Wir sahen uns die wenigen noch offenen Gemüse- und Obststände an, hielten Ausschau nach Besonderheiten. Wir waren zu spät, so richtig wollte uns nichts gefallen. Natürlich haben wir noch einige leckere Apfel-Bananen mitgenommen, so für den kleinen Hunger zwischendurch. Diese Bananen sind klein, entsprechen in der Länge etwa einem Drittel der bei uns üblicherweise verkauften Gelblinge. Süß, mit einem kleinen säuerlichen Nebengeschmack, tolle Konsistenz.

Nach unserem Frühstück am Morgen sollte es doch aber etwas Herzhafteres sein. Der Magen auf „Suchmodus“: Der Geruch eines Strassengrills machte uns auf eine Ecke des Marktes aufmerksam. Natürlich marschierten wir direkt darauf los, suchten uns Schaschlik-Spießchen aus, erhielten nach Zahlung eine Nummer und mussten dann ein wenig warten. Dieser Grill-Imbiss wurde wie ein Restaurant geführt. Das Essen jedenfalls war jede Sekunde des Wartens wert!

Unser anschließender Spaziergang führte uns dann entlang der Hauptstrasse an tollen Fassaden und an hübschen Geschäften vorbei.
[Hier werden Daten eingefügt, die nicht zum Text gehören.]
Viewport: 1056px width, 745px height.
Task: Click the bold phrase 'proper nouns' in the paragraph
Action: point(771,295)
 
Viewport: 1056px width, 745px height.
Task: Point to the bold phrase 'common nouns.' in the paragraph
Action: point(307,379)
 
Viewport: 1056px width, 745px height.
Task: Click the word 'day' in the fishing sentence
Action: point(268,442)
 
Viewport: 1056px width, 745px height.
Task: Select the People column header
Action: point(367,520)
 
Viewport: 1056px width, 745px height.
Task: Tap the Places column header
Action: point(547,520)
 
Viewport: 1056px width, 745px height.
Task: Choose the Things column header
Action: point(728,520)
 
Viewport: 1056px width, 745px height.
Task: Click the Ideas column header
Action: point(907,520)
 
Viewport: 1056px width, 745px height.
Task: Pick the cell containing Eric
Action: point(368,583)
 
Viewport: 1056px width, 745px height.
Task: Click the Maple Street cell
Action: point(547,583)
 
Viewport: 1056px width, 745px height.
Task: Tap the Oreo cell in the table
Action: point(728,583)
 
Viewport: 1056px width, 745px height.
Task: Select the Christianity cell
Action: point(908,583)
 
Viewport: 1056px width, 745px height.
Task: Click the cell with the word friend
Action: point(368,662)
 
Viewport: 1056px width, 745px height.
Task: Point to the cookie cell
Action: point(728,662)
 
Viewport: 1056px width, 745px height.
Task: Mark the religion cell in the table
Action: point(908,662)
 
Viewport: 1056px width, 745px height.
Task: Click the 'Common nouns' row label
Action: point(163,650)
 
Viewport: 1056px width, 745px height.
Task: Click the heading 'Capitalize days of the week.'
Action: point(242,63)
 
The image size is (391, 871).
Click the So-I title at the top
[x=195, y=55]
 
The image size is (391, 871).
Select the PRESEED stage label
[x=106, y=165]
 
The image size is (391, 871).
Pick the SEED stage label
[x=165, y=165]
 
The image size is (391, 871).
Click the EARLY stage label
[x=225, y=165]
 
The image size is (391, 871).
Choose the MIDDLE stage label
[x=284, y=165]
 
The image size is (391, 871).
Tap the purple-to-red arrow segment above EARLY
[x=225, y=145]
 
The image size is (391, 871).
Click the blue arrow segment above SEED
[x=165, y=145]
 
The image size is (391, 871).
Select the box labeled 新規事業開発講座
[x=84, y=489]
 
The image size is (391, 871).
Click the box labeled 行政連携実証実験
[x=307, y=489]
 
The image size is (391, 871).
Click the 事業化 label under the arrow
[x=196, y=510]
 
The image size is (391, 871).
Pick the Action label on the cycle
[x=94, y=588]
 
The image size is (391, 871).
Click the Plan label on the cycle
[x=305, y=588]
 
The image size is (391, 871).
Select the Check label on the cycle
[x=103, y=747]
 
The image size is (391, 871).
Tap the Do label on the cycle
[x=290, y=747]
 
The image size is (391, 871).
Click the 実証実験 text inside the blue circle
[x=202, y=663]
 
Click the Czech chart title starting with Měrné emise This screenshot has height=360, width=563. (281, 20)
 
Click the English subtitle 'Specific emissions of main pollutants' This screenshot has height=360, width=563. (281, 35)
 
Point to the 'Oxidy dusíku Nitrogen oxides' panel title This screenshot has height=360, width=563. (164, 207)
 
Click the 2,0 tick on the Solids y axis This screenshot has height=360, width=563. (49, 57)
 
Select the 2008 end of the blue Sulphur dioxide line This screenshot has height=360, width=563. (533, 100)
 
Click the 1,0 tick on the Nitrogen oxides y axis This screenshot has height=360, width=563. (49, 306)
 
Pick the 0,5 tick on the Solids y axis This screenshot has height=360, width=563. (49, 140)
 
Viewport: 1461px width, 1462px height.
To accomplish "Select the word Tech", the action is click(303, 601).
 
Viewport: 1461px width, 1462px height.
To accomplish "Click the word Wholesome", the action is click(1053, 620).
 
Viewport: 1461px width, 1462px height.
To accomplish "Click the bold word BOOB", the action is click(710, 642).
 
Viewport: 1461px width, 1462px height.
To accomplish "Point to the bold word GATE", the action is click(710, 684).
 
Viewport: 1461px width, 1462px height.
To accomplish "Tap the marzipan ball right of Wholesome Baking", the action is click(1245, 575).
Hier sind die Häuser mit zwei, auch mal drei Etagen ausgestattet, stammen zum guten Teil aus den 20er Jahren des vergangenen Jahrhundert. 

„Wunderbar durchdachte Architektur, in den Fünfzigern überarbeitet und dann wieder zurückgebracht auf den Ursprung. Sogar die Einrichtung ist stimmig! In dieses Café möchte ich jetzt hinein!“ Wir betraten den Eingang und warteten wie hier üblich ab, bis wir zu unserem Tisch geführt wurden. Kaum hatten wir Platz genommen, erschien ein freundlicher junger Kellner und stellte uns eisgekühltes Wasser auf den Tisch. Unser Englisch macht zwar Fortschritte, aber natürlich wird sofort erkannt, dass wir Touristen sind. Sehr nett wird nachgefragt, woher wir denn kämen. Breites Lächeln bei unserer Beschreibung des bisher Erlebten – die kürzeste Fassung – Freude, dass wir Hawaii als Eingangstor in die USA gewählt haben, wurde zum Ausdruck gebracht.

Kurze Zeit später kommt eine Kellnerin an unseren Tisch um die Bestellung aufzunehmen. Klar, Kaffee soll es sein, dazu – Petra ringt wie fast immer mit sich und den zu erwartenden Kalorien – zwei Stück Kuchen. HAMMER! Der Kuchen allein war die Fahrt nach Hilo wert, auch, dass der Kaffee kostenfrei nachgeschenkt wird, begeistert. Wir sind absolut im Genussmodus.